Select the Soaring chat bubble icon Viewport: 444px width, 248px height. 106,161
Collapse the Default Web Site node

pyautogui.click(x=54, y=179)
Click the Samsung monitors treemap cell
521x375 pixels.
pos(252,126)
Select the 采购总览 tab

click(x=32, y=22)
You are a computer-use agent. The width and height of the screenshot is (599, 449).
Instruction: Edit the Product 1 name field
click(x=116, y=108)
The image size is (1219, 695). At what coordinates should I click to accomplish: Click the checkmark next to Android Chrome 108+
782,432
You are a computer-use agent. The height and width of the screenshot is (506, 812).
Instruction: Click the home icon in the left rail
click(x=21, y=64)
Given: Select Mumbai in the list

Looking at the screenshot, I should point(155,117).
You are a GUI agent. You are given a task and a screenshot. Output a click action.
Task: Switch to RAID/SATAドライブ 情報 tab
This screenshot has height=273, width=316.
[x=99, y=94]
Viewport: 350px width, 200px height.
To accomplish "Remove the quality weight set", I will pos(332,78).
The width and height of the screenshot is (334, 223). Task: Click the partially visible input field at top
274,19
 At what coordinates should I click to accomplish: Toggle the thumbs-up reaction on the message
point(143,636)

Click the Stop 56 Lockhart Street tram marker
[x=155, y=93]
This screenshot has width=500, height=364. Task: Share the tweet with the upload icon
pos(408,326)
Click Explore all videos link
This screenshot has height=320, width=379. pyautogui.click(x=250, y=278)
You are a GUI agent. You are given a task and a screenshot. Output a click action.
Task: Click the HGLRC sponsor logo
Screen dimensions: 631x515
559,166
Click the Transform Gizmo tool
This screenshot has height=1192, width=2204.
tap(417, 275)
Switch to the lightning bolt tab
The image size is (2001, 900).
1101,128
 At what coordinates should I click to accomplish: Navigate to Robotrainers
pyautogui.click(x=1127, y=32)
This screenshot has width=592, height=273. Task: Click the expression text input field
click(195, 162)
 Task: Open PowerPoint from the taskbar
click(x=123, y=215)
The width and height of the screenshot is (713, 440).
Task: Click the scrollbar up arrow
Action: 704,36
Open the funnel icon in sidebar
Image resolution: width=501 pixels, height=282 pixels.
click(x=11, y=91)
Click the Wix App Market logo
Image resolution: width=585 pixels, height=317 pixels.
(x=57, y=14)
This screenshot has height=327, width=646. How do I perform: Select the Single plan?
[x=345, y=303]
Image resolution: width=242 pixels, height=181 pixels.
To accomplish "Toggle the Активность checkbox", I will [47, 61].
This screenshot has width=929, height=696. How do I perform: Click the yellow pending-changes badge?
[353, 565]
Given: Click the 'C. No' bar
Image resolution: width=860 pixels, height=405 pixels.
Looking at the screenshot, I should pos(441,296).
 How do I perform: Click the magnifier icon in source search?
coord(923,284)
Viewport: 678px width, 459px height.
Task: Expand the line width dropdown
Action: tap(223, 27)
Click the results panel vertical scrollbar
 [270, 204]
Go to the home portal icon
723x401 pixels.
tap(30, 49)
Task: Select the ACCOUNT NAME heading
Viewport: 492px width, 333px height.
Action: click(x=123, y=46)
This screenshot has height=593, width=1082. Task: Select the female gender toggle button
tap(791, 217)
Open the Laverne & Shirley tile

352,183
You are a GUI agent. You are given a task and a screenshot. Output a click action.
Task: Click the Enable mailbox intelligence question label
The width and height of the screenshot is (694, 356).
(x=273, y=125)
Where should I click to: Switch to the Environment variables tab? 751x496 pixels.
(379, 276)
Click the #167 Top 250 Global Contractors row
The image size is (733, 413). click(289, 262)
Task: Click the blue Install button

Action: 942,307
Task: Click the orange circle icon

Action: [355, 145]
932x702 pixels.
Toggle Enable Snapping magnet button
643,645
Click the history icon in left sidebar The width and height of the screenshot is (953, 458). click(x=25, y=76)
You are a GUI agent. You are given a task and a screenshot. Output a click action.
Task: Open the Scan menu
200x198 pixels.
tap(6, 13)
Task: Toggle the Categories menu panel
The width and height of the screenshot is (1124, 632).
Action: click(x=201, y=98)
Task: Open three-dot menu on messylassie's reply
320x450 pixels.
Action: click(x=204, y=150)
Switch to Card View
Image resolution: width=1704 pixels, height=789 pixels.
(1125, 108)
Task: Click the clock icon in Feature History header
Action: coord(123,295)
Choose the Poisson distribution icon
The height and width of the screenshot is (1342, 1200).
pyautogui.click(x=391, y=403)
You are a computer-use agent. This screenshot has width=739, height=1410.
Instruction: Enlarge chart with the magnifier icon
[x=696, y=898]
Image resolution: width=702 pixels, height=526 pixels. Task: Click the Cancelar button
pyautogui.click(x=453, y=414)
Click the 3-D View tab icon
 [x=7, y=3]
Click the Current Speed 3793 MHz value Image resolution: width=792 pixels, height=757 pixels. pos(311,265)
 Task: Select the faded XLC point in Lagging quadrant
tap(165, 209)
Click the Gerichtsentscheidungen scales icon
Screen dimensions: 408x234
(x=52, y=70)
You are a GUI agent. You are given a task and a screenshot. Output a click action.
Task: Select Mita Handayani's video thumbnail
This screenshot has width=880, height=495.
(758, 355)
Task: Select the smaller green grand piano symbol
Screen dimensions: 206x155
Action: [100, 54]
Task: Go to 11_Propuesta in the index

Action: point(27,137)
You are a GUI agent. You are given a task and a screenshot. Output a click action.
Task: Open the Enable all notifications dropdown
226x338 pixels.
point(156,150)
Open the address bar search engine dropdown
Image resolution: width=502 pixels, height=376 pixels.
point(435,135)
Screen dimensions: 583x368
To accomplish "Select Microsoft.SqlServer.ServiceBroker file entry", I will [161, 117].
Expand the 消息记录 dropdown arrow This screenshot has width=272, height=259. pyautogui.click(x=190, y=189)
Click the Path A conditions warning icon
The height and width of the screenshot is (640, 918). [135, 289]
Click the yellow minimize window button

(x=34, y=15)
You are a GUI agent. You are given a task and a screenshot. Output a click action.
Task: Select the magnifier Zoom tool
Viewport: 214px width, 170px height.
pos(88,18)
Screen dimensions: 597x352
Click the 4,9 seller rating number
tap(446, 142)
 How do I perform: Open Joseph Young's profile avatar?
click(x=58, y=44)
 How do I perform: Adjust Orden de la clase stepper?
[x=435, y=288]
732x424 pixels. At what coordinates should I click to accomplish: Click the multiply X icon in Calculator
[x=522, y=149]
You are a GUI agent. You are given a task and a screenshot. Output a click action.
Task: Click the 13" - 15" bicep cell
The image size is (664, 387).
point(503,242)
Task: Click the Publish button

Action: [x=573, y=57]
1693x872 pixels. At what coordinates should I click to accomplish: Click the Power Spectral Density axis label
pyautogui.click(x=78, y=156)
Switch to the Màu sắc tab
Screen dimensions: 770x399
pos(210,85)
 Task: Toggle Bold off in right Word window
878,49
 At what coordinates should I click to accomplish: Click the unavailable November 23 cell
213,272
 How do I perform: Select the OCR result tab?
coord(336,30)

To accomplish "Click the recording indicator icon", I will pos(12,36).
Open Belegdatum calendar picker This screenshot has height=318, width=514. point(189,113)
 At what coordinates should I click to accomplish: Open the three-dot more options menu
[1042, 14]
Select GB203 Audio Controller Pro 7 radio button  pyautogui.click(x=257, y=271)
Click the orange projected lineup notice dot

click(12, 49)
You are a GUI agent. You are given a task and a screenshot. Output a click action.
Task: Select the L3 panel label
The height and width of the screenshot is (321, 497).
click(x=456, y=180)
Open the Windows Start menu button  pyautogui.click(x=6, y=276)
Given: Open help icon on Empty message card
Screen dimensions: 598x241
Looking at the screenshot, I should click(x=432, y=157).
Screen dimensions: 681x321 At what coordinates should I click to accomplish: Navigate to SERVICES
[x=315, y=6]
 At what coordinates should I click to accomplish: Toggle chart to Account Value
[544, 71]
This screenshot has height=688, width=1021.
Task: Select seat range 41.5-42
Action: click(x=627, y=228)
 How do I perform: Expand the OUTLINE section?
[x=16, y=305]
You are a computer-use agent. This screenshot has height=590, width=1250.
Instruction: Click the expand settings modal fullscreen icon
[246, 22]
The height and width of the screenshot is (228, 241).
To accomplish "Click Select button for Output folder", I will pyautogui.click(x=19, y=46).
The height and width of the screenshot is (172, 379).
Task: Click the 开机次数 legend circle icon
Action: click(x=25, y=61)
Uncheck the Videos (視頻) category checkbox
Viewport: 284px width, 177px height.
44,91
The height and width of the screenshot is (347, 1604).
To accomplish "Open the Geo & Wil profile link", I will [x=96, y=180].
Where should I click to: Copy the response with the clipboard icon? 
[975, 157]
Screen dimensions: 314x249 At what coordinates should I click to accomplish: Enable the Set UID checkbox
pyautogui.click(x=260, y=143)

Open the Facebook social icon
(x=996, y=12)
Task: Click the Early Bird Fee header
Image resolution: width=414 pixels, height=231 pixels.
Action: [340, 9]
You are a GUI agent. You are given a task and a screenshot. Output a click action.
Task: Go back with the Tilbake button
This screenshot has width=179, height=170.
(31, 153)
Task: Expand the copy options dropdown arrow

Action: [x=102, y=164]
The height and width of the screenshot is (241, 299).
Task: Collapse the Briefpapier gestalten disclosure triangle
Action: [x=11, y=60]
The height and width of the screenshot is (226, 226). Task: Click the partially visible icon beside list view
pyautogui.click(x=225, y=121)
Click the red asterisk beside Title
===
Only lines with the string "computer" belong in the answer; copy each of them from the listing.

You are a computer-use agent. The width and height of the screenshot is (599, 449).
You are a computer-use agent. The height and width of the screenshot is (506, 812).
You are a computer-use agent. This screenshot has width=739, height=1410.
You are a computer-use agent. This screenshot has height=590, width=1250.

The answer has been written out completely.